Como é de se imaginar, a sua recepção crítica não foi exatamente favorável:
Embora oferecessem histórias de aventura e fantasia, eles [os penny dreadfuls] foram duramente criticados pela exibição de temas perversos e imorais. Essa literatura barata de “penny” perturbou a sociedade vitoriana. A mudança nesses contos episódicos, embora ainda mantendo a popularidade entre os leitores adultos, teve como alvo os leitores jovens. Os cidadãos da classe média, que viam a literatura como um método de melhoria social, viam essas publicações como uma ameaça à moralidade e aos valores (McDowell, p. 490[1]). Eles diziam que os “heróis” protagonistas, rebeldes e violentos, promoveriam a criminalidade e delinquência nas crianças da classe trabalhadora. (Dittmer; Raine, 2023, p. 10)

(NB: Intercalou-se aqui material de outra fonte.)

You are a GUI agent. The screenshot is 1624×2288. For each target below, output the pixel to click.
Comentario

Esse tipo de crítica soa familiar?
De mulheres a crianças, a leitura de textos da poética gótica parece causar um estresse tremendo naquelas pessoas mais conservadoras.

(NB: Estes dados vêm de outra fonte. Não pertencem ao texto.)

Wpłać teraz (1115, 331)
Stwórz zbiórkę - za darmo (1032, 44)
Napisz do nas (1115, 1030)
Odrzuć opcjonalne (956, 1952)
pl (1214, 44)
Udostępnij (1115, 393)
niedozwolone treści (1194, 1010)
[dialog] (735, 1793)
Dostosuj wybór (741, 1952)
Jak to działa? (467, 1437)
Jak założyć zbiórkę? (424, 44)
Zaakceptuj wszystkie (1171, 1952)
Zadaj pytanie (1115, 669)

Para a nossa coluna sobre o gótico, tomando emprestado o nome Penny Dreadfuls, é nossa intenção não somente celebrar esse tipo de literatura, mas também trazer o seu espírito irreverente e desafiador (que é muito intrínseco do próprio gótico) para apresentar, espalhar e papear sobre o gótico em suas mais diversas formas. Além de postagens sobre romances, contos, penny dreadfuls, séries de TV e filmes, contaremos também com resenhas, entrevistas e contribuições de pesquisadores e pesquisadoras da área.

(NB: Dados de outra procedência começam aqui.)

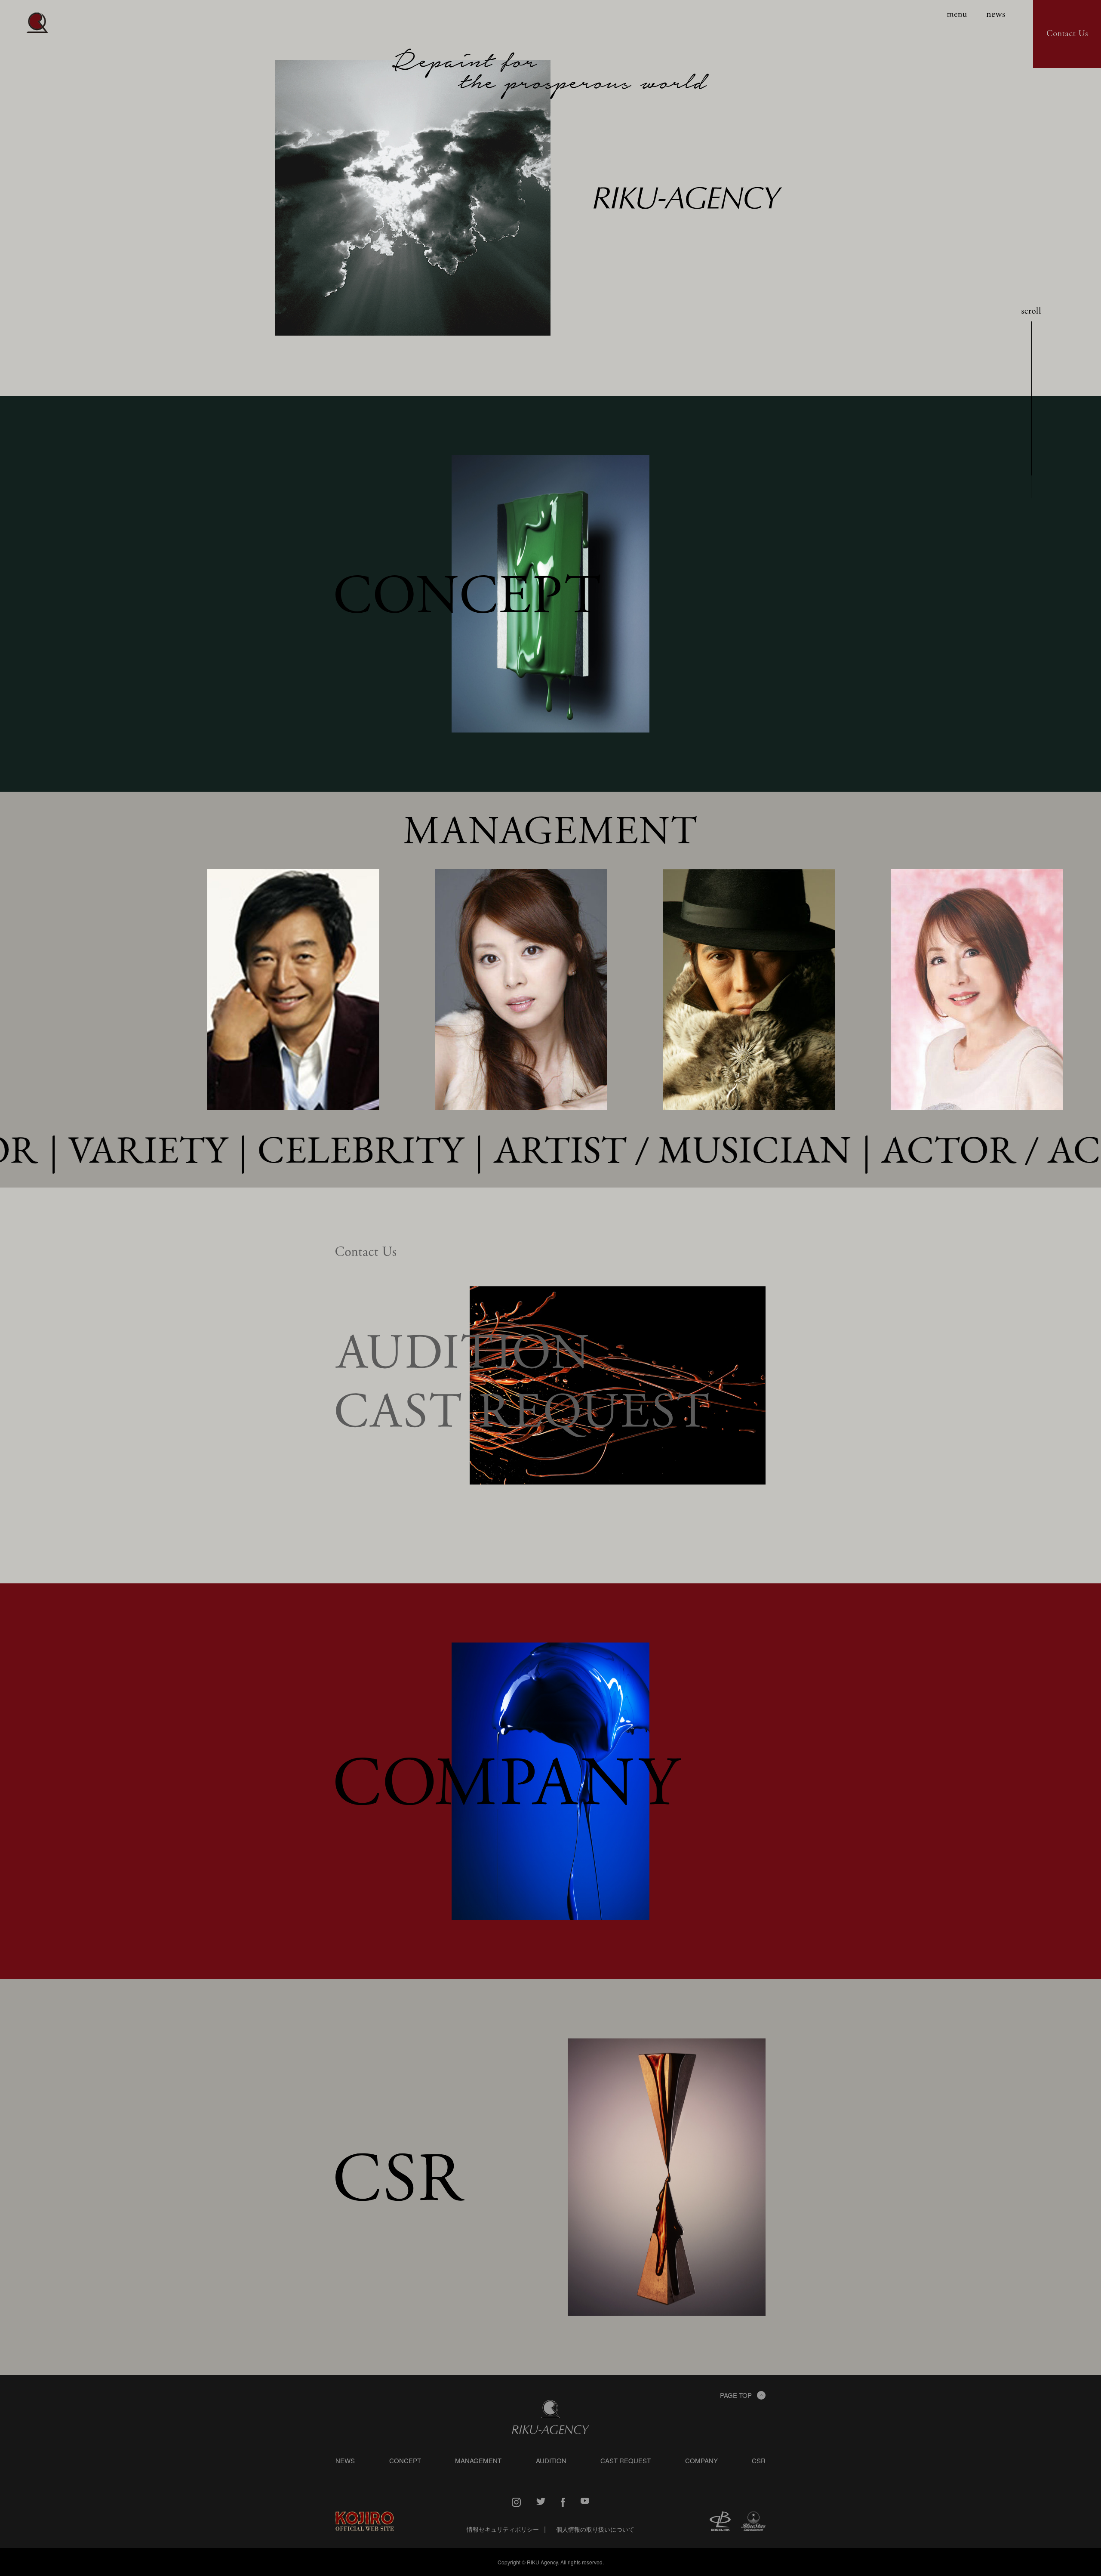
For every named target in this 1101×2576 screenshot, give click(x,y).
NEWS (345, 2460)
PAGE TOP (736, 2395)
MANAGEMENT (478, 2460)
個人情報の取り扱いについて (595, 2529)
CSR (759, 2460)
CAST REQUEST (625, 2460)
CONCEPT (405, 2460)
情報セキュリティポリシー (503, 2529)
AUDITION (551, 2460)
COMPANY (701, 2460)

Que tal ler algum penny dreadful?
- Varney the Vampire; Or the Feast of Blood (1845-7);
- Wagner the Wehr-Wolf (1846);
- The String of Pearls; Or the Barber of Fleet Street (1846-7);
- The Wild Boys of London; Or the Children of the Night (1866);
- Spring-Heeled Jack, the Terror of London (c. 1890).
Nos vemos no próximo capítulo!
Referências
ANDERSON, H. The shocking tale of the penny dreadful. Disponível em: <https://www.bbc.com/culture/article/20160502-the-shocking-tale-of-the-penny-dreadful>. Acesso em: 5 abr. 2024.
DITTMER, Nicole C.; RAINE, Sophie. Penny Dreadfuls and the Gothic. Cardiff: UWP, 2023.
[1] As autoras citam “Penny Dreadfuls” de Stacey McDowell em The Encyclopedia of the Gothic (2016), organizado por William Hughes, David Punter e Andrew Smith.